Quast allows us to compare Flye assembly to the reference genome:

  1. Genome fraction (90.192 %) is the percentage of aligned bases in the reference genome.
  2. Duplication ratio (1.094) is the total number of aligned bases in the assembly divided by the total number of aligned bases in the reference genome.
  3. Largest alignment (698452) is the length of the largest continuous alignment in the assembly.
  4. Total aligned length (45.2 Mb) is the total number of aligned bases in the assembly.

Quast also generates some plots:

  1. Cumulative length plot shows the growth of contig lengths. On the x-axis, contigs are ordered from the largest to smallest. The y-axis gives the size of the x largest contigs in the assembly.
  2. GC content plot shows the distribution of GC content in the contigs.

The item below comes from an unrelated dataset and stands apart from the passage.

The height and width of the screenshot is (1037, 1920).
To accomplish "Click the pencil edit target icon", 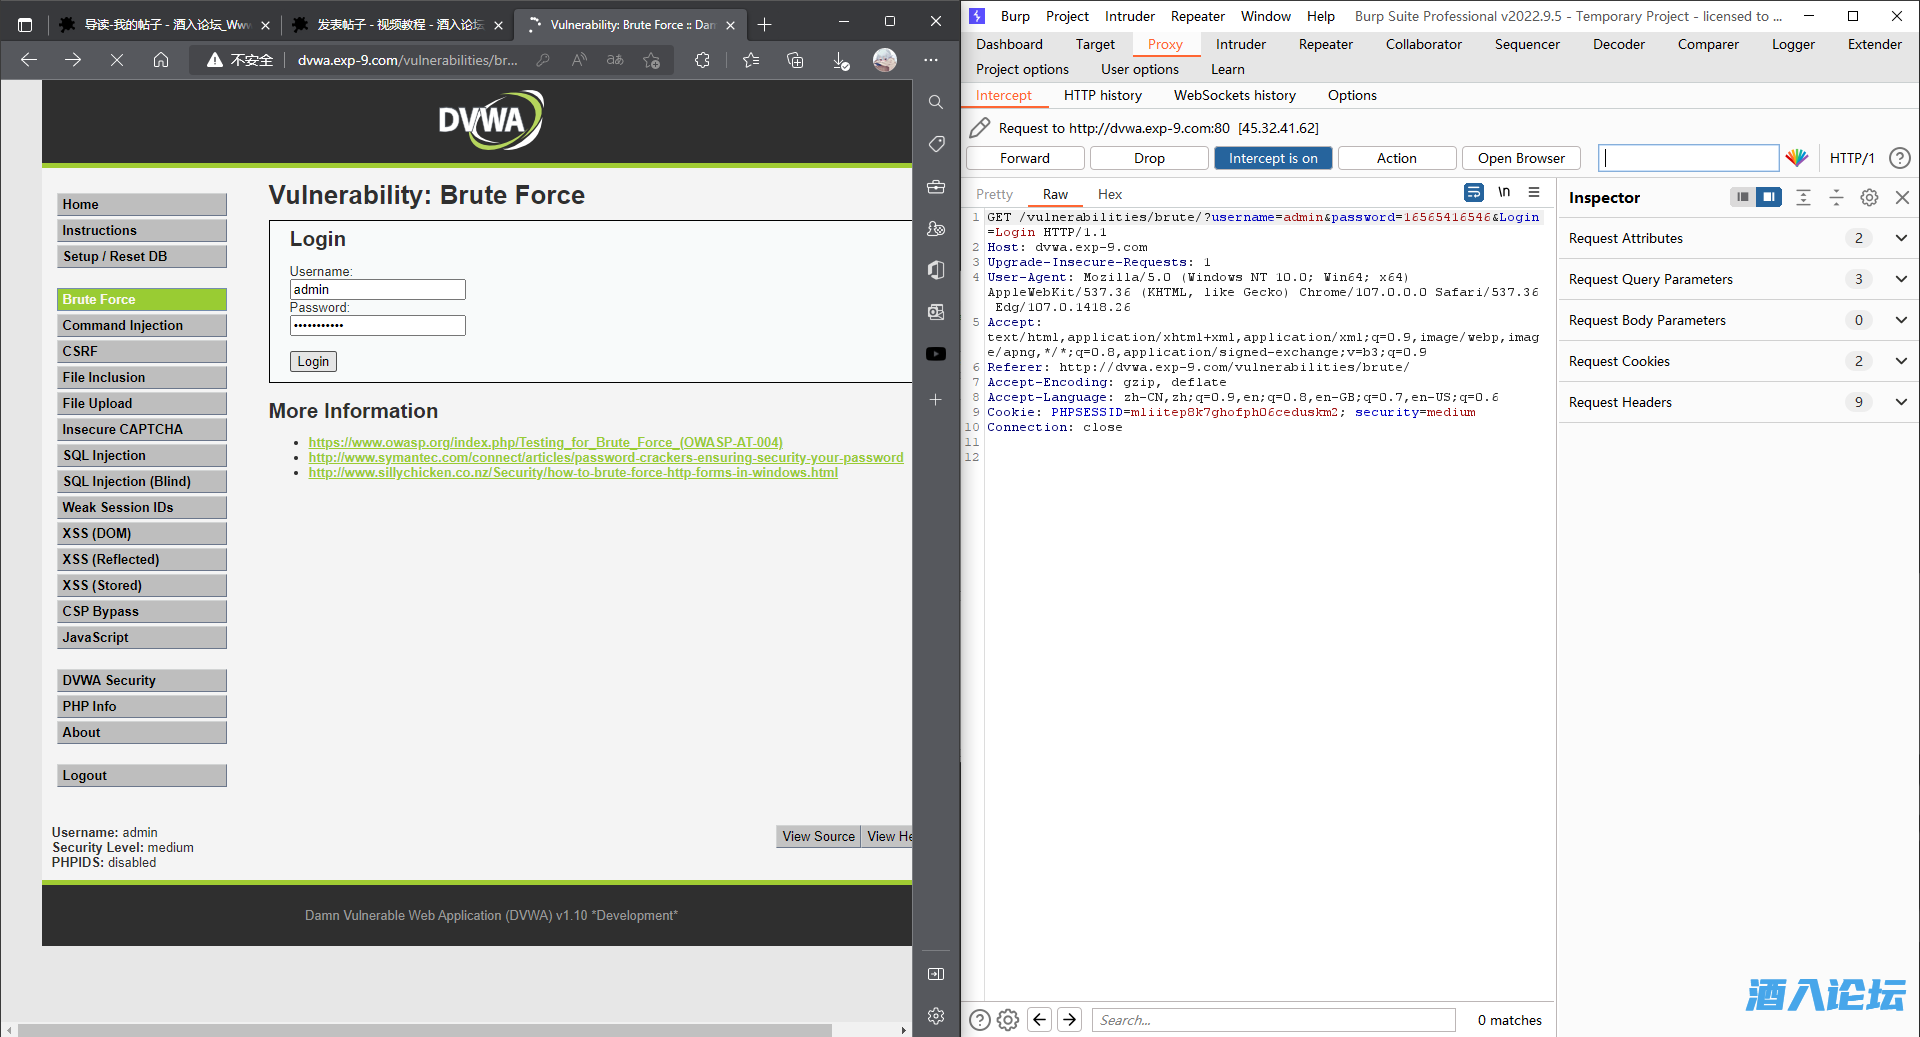I will coord(980,128).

Genome assembly assessment with BUSCO

BUSCO (Benchmarking Universal Single-Copy Orthologs) allows a measure for quantitative assessment of genome assembly based on evolutionarily informed expectations of gene content. Details for this tool are here: Busco website

Hands-on: BUSCO on Flye assembly

First on the Flye assembly:

  1. Busco ( Galaxy version 5.2.2+galaxy0) with the following parameters:
    • param-file “Sequences to analyse”: consensus (output of Flye tool)
    • “Auto-detect or select lineage”: Select lineage
      • “Lineage”: Mucorales

Then, on the reference assembly:

  1. Busco ( Galaxy version 5.2.2+galaxy0) with the following parameters:
    • param-file “Sequences to analyse”: Mucmuc1_AssemblyScaffolds.fasta
    • “Auto-detect or select lineage”: Select lineage
      • “Lineage”: Mucorales
Question

Compare the number of BUSCO genes identified in the Flye assembly and the reference genome. What do you observe ?

Short summary generated by BUSCO indicates that reference genome contains:

  1. 2327 Complete BUSCOs (of which 2302 are single-copy and 25 are duplicated),
  2. 13 fragmented BUSCOs,
  3. 109 missing BUSCOs.

Short summary generated by BUSCO indicates that Flye assembly contains:

  1. 2348 complete BUSCOs (2310 single-copy and 38 duplicated),
  2. 8 fragmented BUSCOs
  3. 93 missing BUSCOs.

BUSCO analysis confirms that these two assemblies are of similar quality, with similar number of complete, fragmented and missing BUSCOs genes.

Conclusion

This pipeline shows how to generate and evaluate a genome assembly from long reads PacBio data. Once you are satisfied with your genome sequence, you might want to annotate it: have a look at the RepeatMasker and Funannoate tutorials to learn how to do it!